__Supplied data__.
↓
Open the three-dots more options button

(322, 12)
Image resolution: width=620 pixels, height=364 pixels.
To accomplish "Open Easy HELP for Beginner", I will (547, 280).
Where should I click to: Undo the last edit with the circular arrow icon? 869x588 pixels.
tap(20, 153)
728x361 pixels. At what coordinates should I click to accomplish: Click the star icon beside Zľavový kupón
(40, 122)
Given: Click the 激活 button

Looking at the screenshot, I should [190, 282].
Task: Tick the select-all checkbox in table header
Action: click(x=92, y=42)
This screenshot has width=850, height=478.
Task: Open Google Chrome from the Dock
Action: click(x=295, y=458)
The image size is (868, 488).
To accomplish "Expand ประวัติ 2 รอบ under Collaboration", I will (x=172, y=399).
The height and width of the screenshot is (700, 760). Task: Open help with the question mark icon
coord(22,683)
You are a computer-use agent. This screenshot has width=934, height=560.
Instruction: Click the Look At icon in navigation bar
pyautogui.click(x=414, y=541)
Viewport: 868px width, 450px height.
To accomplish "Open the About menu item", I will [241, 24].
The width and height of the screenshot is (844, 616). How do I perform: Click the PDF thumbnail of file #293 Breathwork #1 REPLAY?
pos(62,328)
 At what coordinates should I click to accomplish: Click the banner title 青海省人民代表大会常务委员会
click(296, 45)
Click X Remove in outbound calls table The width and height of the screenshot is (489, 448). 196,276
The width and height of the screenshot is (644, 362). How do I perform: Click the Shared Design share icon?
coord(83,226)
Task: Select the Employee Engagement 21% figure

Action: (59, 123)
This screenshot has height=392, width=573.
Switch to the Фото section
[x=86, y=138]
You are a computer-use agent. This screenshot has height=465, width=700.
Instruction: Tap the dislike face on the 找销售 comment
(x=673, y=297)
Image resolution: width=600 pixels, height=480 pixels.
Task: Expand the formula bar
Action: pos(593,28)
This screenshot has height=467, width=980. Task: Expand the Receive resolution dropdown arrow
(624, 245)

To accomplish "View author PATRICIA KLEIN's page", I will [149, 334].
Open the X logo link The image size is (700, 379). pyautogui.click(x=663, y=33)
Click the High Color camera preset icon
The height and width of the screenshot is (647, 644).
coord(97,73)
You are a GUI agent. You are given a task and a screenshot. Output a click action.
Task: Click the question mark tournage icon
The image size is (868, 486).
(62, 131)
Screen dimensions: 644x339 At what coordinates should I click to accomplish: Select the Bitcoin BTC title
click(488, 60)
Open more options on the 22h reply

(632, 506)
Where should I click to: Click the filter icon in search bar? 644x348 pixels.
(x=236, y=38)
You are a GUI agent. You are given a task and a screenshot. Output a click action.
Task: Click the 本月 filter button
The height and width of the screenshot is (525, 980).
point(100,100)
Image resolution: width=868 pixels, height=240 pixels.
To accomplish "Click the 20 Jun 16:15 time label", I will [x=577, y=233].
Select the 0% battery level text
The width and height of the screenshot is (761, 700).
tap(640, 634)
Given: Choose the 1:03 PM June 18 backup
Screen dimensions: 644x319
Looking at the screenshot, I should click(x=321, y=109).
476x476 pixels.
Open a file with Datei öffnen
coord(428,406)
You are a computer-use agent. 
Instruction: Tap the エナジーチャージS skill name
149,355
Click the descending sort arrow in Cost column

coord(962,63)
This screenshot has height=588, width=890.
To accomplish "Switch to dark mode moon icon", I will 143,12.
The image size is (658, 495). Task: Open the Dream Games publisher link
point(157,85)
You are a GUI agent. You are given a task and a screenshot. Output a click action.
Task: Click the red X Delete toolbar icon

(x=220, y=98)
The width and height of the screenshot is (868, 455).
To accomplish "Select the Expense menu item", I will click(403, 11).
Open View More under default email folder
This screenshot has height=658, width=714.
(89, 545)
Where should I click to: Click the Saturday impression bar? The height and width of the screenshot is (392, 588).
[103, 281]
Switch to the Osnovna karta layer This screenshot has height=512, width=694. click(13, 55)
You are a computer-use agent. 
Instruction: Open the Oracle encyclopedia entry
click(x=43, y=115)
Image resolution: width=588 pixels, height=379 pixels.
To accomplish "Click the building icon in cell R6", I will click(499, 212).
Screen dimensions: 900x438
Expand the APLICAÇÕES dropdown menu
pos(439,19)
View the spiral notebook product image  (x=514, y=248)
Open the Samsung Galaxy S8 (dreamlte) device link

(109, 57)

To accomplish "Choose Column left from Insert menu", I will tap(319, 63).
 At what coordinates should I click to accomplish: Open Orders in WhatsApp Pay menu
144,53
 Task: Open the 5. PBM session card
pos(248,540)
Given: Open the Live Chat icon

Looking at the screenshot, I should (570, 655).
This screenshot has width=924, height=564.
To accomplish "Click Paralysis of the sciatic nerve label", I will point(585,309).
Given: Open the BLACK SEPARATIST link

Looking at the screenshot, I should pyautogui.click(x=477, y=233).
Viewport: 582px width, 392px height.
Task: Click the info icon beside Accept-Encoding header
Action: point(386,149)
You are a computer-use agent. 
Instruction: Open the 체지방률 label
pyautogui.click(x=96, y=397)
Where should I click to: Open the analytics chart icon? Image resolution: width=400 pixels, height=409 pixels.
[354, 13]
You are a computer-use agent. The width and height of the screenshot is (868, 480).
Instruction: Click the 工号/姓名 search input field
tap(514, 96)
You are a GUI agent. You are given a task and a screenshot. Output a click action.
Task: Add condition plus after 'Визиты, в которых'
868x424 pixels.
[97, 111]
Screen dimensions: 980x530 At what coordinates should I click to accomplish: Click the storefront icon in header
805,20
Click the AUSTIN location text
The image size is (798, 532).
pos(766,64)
↑
__What is required__. Take every line from the listing above that includes the word "item" and copy it.

__Answer for this exercise__.
To accomplish "Open the About menu item", I will [241, 24].
To accomplish "Select the Expense menu item", I will click(403, 11).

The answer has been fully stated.